I love tarsnap (I'm using it in production now). But, I wish it were a little easier to use ...
For example, each of my servers creates a backup named something of the form 'machineName-epochTime' every night. I wish there was some built in way to delete all but the last N backups. I ended up writing a small Python script to take care of it, but it relies on text-munging, etc and seems brittle.
Something that would automate a 'grandfather, father, son' style rotation scheme would be appreciated too.
In principle, it isn't too hard for me to script any of this functionality - but maybe I'll make a mistake in the portion of my code that handles my Tarsnap key, or the portion that deletes backups. I'd rather pay someone smarter than me (e.g., cpercival) to specialize on making my backups work. That is, after all, the basic premise behind the Tarsnap business model.
Would tarsnap be a solution for long-term archival of logfile data? I'm working on a data mining project of the "Let's store everything & figure out what we do with it later" type. My servers generate about 2GB of data (zipped) every day. We plan to store an 'analysis' dataset of the last 3 months on S3 and run a batch of Hadoop/Pig/MapReduce jobs every night on EC2.
My question: what would be the most cost-efficient long-term archival solution (I can live with slow access-times) of Apache logs? Does tarnsap offer any benefit here? Are there any compression solutions specific for Apache logs? Other ideas?
First, this is not that much data (~180GB). Is there a particular reason not to just throw it on a hard disk on some machine that doesn't do too much during the night and write a trivial Perl script?
Secondly, (g)zip may not the best solution here. A quick unscientific test on ~3MB of Apache log data (in the default Common Logfile format): gzip or zip produce ~240KB of data, xz (formerly lzma) gets it down to ~80KB (using -9e) or ~96KB (using the default option).
In my quick unscientific test, xz can decompress data about half as quickly as gzip and about ten times faster than bzip2. It's very likely able to keep up with your disk.
Rsync.net has offered similar services for quite a while now.

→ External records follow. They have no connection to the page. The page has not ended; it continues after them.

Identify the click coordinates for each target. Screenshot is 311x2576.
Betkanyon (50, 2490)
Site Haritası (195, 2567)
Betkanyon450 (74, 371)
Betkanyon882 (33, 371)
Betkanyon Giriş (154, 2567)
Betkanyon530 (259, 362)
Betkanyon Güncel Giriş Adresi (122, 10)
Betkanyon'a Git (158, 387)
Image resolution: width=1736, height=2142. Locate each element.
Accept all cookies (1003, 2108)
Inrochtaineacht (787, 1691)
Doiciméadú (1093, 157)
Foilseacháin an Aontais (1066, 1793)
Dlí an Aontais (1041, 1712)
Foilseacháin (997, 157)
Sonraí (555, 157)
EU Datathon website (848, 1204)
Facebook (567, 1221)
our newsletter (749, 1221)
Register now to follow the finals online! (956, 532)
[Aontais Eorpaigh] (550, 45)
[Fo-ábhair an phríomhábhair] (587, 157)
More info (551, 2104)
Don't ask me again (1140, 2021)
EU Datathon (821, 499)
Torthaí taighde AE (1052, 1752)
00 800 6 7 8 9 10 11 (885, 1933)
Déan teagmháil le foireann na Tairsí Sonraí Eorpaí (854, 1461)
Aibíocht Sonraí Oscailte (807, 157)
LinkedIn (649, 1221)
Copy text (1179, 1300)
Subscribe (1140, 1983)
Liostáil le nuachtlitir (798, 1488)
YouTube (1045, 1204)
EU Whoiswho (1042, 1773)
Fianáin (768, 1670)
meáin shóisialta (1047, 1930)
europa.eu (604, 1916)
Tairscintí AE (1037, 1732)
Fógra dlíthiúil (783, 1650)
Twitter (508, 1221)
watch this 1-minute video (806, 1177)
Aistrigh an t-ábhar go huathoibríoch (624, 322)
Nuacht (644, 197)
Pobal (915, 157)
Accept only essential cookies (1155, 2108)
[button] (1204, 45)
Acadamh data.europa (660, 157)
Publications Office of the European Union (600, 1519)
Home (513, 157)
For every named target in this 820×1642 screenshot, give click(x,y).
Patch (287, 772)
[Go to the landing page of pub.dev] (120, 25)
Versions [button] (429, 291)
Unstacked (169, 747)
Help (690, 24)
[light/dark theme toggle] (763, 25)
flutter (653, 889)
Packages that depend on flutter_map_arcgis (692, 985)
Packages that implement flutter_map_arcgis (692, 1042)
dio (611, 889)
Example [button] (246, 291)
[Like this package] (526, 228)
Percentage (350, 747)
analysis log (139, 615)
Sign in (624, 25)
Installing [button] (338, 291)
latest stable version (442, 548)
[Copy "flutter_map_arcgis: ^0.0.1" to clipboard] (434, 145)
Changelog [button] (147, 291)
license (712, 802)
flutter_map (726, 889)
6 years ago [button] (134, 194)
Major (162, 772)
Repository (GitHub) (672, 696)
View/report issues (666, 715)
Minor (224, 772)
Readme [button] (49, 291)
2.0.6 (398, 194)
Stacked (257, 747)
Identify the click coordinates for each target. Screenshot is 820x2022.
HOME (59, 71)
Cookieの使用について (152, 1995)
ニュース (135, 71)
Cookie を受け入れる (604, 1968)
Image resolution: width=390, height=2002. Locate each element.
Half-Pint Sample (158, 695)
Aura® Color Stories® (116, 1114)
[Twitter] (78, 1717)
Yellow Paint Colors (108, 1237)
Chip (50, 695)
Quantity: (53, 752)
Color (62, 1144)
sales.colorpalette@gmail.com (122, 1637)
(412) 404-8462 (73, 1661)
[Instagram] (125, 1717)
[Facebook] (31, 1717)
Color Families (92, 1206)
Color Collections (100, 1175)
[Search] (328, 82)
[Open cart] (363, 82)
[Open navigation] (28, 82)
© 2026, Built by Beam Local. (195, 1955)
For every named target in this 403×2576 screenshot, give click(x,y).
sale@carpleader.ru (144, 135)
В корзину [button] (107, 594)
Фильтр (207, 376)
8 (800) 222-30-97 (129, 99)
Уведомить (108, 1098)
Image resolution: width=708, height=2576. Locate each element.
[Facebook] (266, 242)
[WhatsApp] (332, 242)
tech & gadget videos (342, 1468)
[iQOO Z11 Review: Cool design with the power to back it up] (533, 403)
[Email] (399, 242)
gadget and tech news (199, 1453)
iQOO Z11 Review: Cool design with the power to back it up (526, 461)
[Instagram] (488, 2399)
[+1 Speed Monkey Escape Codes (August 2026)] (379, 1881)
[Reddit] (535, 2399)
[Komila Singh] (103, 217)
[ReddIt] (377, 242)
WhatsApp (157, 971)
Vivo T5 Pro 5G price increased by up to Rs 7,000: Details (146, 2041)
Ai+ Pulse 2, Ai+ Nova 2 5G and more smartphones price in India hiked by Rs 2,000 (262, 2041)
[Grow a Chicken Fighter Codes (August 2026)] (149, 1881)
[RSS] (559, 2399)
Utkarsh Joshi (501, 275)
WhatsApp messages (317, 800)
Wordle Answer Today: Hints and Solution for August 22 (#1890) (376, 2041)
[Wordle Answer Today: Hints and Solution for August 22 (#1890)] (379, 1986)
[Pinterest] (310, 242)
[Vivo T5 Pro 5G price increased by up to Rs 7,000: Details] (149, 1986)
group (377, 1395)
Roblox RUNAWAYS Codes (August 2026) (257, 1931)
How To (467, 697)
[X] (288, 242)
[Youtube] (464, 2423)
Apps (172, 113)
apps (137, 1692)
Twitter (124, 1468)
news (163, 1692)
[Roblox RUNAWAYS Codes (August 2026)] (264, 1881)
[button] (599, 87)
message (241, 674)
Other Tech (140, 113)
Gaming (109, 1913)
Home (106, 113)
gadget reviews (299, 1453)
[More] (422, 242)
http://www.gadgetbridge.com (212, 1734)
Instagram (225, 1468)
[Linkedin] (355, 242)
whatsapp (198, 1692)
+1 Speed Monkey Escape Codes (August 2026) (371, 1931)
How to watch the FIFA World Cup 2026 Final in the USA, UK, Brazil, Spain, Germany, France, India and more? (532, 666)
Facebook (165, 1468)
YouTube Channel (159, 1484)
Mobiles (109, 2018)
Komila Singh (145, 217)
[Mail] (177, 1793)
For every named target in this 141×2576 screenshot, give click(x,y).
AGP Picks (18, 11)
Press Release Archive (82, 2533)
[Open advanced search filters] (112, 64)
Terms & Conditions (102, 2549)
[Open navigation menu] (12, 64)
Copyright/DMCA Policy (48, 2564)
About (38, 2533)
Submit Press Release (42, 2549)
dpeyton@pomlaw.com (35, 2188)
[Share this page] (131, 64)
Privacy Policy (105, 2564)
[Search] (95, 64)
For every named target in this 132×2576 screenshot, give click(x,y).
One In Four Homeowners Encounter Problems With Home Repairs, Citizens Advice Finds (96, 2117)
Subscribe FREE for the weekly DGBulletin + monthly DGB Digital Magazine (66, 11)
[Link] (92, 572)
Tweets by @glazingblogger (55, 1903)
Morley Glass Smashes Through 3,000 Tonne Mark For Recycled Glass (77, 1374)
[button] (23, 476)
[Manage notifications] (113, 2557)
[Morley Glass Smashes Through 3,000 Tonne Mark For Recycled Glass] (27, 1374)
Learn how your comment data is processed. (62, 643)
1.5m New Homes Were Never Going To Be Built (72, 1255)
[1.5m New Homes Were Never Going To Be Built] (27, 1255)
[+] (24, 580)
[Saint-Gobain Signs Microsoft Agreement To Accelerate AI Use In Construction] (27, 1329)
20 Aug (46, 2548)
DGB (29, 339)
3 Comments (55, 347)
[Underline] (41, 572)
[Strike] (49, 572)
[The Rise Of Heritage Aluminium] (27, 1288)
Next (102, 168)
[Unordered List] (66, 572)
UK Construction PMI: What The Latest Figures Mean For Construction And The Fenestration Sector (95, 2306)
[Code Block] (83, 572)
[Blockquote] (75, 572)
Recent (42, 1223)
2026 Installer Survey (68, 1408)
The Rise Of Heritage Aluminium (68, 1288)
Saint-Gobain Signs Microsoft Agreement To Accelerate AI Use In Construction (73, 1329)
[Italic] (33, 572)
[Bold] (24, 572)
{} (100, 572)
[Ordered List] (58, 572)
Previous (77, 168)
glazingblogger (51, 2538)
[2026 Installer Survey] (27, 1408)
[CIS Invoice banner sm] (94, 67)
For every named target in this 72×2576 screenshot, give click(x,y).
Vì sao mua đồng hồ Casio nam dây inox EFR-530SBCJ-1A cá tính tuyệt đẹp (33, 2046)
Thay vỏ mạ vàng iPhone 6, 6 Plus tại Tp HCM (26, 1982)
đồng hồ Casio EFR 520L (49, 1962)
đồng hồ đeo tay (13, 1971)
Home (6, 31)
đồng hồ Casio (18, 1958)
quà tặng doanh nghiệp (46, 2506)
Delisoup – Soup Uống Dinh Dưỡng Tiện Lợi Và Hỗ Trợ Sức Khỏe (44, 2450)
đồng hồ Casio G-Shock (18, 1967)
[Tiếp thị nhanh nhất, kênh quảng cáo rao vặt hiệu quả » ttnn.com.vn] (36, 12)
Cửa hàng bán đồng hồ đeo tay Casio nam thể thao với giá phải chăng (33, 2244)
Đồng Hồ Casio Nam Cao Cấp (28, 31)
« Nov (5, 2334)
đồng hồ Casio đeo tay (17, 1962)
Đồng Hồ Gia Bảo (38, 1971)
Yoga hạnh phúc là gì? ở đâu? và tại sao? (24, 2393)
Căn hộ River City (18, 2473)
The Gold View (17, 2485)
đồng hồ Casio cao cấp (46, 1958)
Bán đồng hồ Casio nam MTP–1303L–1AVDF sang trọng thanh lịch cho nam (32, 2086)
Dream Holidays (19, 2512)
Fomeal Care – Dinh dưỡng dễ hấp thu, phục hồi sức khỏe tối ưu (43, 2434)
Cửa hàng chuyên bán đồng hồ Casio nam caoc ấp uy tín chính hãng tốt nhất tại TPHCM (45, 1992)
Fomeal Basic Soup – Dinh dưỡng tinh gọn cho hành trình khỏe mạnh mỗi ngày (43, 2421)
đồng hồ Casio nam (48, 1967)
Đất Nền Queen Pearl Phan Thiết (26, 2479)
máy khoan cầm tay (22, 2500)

It's a little more product-ized, they have more options for service, and they guarantee you can talk to an engineer at any time.
It's a little more expensive than Dr. Percival -- or maybe not, depending on your access patterns and volume discounts. But I'm a bit leery of trusting an organization that is just one guy who already has a day job.
Oh, I'm sorry, I made a silly assumption. From the "Dr." handle, and the FreeBSD contributions, I assumed you were an academic who had a sort of side business going.
The doctorate just means that I spent years at a university in the past, not that I'm still at a university. :-)
I am still very academic-minded, and serve my alma mater in a voluntary capacity on a few committees, but Tarsnap is absolutely a real business and is what I spend the vast majority of my time on.
Actually, I went looking for this exact product but for windows earlier. Sort of like R1Soft, but for windows + encrypted with a key only I know. (I dont trust mozy/carbonite/etc.. )
Yes, several people are using Tarsnap via Cygwin. It's not something I recommend to the general public, but I imagine the readership of Hacker News wouldn't have any difficulty with this.
I've been using it on Cygwin since the beginning. Frankly, its fairly straight forward. The 'configure, make, make install' works out of the box and afterwards you do the same thing you'd do a *nix box. I've had no trouble at all.
Pre-compiled clients are on my to-do list. Obviously I want to do this is a systematic manner so that my release process is more repeatable than "find boxes running the following operating systems: ... and borrow them for a few minutes to build a binary".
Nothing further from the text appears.